Andy Nutt of Lincoln University, Pennsylvania, came ready to tear up the tarmac in his '67 LeMans coupe. Like all base-engine LeMans that year, it left the factory with a 250hp 326, but he races it with a 400/467 stroker engine, 6X heads, a Turbo 400 trans, and 4.11 rear gears. Andy has achieved a best of 12.49 seconds prior to our event, but will the warm Virginia day hold him back?
Anne Beard of Ijamsville, Maryland, was a late-minute addition to our Shootout with her '69 Bonneville convertible. Though the battleship-sized B-body looks like it belongs only on the car-show field, its 0.040-over 428, No. 46 heads, Turbo 400, and 3.08 gears are built to get it down the track. Will the big-cube, stock-stroke engine reward the 4,400-pound ragtop with respectable quarter-mile times, or should the classic Poncho consider a future career as a peppy parade car?
Weather Report
The temperature at Virginia Motorsports Park during our Shootout ranged from 68.9 degrees to 91.9 degrees and the barometric pressure was 29.88 hg.
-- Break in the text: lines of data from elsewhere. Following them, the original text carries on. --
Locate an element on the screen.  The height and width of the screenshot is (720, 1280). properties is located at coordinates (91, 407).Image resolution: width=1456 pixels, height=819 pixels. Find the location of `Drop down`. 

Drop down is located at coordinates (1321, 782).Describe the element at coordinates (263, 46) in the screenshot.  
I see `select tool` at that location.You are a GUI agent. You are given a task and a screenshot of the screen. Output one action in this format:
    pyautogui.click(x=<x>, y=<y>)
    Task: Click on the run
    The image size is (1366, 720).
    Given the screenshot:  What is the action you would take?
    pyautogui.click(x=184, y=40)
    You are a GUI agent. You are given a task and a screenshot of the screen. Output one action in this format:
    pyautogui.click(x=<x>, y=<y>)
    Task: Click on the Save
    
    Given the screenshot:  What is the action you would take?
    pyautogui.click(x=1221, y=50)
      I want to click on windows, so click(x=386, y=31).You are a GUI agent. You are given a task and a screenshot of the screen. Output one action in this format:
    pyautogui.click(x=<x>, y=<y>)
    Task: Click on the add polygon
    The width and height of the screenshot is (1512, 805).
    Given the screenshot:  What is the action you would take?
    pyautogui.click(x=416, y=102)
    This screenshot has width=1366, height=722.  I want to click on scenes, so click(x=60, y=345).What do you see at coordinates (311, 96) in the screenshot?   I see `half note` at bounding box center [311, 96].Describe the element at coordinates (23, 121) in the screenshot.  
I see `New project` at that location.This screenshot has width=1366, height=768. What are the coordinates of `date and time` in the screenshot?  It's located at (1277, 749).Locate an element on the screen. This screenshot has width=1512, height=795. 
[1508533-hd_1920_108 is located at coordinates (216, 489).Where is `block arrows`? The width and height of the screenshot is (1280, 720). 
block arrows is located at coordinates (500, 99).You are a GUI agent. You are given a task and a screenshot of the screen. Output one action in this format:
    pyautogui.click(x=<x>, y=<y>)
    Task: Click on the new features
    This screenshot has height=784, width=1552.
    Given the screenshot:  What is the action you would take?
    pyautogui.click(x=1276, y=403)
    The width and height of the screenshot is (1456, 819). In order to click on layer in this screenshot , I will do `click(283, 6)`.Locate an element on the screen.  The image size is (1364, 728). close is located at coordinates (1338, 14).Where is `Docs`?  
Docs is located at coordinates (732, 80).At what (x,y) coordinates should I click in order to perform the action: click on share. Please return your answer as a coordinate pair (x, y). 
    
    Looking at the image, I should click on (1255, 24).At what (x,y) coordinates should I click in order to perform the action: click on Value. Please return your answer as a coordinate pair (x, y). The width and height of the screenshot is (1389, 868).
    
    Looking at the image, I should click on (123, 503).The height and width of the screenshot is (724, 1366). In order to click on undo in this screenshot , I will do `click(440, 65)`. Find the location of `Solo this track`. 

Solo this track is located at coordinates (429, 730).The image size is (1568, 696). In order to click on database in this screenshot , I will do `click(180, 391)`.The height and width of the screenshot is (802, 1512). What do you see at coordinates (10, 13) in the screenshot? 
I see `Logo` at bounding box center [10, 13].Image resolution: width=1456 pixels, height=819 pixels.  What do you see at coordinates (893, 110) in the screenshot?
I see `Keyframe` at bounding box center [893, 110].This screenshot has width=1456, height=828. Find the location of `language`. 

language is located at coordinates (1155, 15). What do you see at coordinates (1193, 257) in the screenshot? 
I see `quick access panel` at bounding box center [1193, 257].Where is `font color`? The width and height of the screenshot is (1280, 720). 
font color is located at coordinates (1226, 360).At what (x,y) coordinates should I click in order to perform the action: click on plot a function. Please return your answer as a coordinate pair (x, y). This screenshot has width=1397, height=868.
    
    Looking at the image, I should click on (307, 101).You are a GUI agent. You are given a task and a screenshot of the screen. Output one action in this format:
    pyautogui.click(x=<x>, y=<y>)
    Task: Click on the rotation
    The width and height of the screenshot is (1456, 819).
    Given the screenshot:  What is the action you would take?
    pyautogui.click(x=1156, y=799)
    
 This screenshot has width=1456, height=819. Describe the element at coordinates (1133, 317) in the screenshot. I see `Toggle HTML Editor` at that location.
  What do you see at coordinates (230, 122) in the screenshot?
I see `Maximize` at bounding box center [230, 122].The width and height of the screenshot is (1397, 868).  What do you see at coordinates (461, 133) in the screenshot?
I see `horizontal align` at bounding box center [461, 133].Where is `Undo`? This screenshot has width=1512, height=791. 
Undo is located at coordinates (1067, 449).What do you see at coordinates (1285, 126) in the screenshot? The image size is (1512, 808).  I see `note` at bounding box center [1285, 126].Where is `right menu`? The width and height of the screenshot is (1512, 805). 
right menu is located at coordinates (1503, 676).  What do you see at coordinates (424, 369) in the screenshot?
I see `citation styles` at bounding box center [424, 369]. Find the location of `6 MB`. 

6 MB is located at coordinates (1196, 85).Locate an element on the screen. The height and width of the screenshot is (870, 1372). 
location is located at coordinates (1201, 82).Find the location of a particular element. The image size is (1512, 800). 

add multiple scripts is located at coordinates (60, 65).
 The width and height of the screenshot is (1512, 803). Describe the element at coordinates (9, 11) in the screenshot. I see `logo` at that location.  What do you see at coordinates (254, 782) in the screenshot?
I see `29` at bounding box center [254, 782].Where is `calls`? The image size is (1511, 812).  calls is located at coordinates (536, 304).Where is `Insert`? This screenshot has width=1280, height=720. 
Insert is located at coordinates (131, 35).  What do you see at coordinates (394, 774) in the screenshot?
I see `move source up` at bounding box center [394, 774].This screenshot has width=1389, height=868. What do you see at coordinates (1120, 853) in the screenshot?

The track is 170 feet above sea level and density altitude varied from 1,699 to 2,015 feet, so we will give each racer his or her own correction factor based upon the density altitude at the time of his or her best pass.
Andy's best pass occurred at 11:50 a.m. with a density altitude of 1,699 feet, so he will receive an altitude-correction factor of 0.9809 for e.t. and 1.0199 for mph.
Anne's best pass occurred at 3:29 p.m. with a density altitude of 2,015 feet, so she'll receive an altitude-correction factor of 0.9770 for e.t. and 1.0241 for mph.
The correction factors are designed to chart the theoretical best performance at sea level. This will be done on the best pass only, based on e.t.